## WHAT YOU ARE ASKED TO DO
Write down exactly the lines of the records below, beginning with the first and ending with the line that includes "Task: Add adidas".

## GIVEN DATA

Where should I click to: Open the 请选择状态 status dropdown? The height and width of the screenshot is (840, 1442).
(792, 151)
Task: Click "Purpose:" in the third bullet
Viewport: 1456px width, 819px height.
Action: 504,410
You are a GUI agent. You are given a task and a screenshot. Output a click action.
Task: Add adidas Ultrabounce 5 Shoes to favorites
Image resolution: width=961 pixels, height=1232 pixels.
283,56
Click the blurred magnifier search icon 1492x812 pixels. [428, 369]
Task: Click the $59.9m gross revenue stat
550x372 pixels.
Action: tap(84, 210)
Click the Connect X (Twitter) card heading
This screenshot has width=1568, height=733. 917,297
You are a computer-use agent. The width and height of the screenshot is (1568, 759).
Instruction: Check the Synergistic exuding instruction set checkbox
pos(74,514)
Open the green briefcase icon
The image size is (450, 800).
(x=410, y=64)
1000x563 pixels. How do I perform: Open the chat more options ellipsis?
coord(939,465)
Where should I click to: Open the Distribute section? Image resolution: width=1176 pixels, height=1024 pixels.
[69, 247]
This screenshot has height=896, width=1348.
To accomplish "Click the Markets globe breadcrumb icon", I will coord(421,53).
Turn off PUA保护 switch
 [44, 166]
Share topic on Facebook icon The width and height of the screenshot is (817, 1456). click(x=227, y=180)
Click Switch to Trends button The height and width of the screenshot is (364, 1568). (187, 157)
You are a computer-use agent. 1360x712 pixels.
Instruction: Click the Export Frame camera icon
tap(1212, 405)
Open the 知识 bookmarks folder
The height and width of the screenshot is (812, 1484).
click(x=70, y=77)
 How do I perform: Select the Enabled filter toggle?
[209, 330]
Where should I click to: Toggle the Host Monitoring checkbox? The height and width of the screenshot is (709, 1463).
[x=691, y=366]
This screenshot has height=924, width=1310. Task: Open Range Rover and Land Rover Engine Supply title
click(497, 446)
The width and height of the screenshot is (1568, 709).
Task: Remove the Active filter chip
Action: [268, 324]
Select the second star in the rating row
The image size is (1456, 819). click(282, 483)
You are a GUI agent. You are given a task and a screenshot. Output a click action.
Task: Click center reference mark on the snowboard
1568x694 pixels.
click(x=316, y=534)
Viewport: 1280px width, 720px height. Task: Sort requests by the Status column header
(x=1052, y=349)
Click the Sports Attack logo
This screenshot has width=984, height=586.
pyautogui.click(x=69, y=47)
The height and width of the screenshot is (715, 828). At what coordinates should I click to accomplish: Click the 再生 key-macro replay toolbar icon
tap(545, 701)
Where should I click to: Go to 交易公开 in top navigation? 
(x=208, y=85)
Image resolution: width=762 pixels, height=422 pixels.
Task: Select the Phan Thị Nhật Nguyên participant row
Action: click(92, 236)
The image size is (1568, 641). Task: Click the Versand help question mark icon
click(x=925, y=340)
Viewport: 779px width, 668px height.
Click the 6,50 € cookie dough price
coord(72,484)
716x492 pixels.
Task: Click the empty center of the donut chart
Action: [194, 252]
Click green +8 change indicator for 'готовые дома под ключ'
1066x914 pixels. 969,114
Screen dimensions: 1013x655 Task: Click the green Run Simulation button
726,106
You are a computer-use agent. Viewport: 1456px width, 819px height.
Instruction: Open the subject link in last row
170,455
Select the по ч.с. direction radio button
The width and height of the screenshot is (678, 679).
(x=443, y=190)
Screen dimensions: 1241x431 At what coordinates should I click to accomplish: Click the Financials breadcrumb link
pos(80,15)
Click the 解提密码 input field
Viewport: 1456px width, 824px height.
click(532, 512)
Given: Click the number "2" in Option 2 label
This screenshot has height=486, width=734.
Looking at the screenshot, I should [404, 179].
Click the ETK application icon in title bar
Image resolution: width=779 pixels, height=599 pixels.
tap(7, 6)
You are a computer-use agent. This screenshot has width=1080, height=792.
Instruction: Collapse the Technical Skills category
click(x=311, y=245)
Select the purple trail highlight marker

## TASK ANSWER
Where should I click to: Open the 请选择状态 status dropdown? The height and width of the screenshot is (840, 1442).
(792, 151)
Task: Click "Purpose:" in the third bullet
Viewport: 1456px width, 819px height.
Action: 504,410
You are a GUI agent. You are given a task and a screenshot. Output a click action.
Task: Add adidas Ultrabounce 5 Shoes to favorites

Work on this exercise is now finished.